- ROWS:
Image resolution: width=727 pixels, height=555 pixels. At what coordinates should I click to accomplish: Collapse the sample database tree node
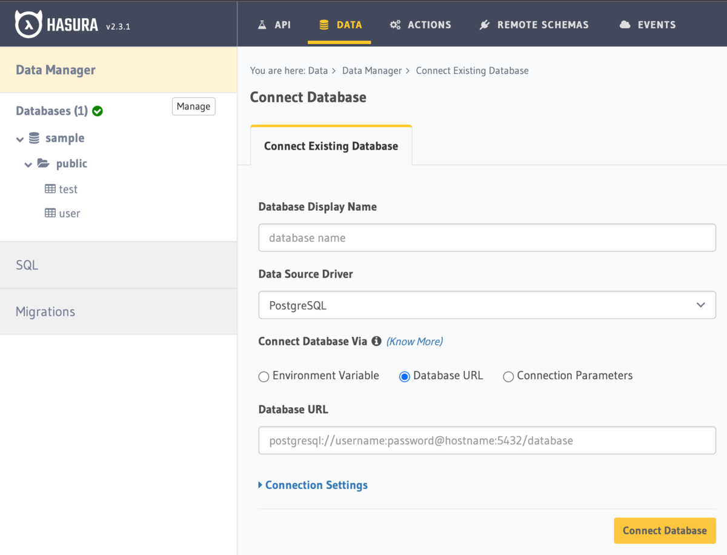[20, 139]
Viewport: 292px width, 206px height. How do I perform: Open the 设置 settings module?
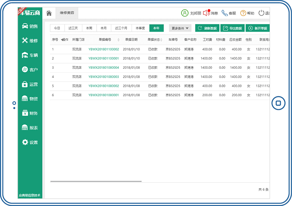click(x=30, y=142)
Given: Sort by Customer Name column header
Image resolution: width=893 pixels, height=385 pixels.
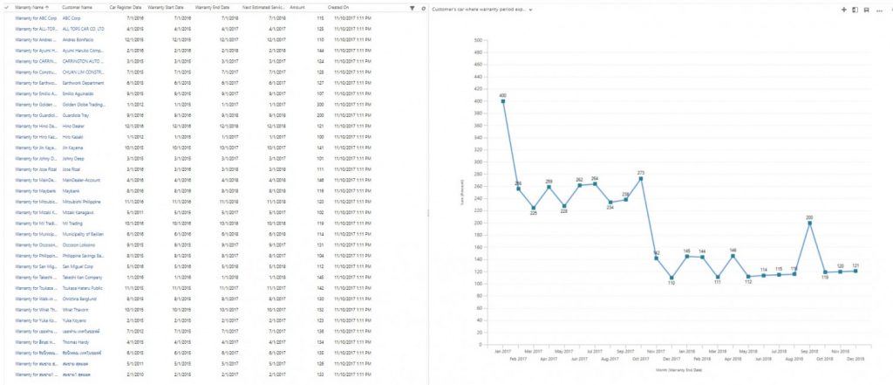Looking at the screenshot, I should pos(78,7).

---

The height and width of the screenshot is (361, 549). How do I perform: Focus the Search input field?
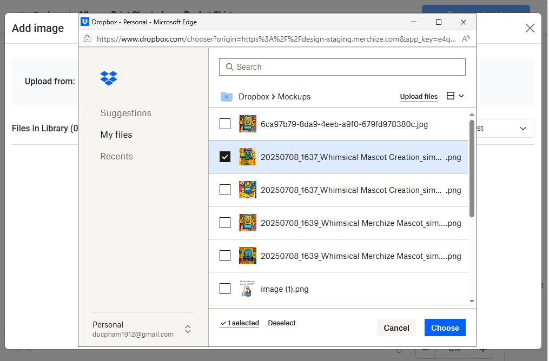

- YOUR GOAL: Please rewrite the stretch of the listing from the line containing "Image resolution: width=727" through the line containing "Looking at the", swapping "Image resolution" for "Screenshot size" and changing nothing else. Omit the pictures.

- COMPLETE OUTPUT:
Screenshot size: width=727 pixels, height=555 pixels. At what coordinates should I click to accomplish: Collapse the sample database tree node
[20, 139]
Viewport: 292px width, 206px height. How do I perform: Open the 设置 settings module?
click(x=30, y=142)
Given: Sort by Customer Name column header
Screenshot size: width=893 pixels, height=385 pixels.
Looking at the screenshot, I should pos(78,7).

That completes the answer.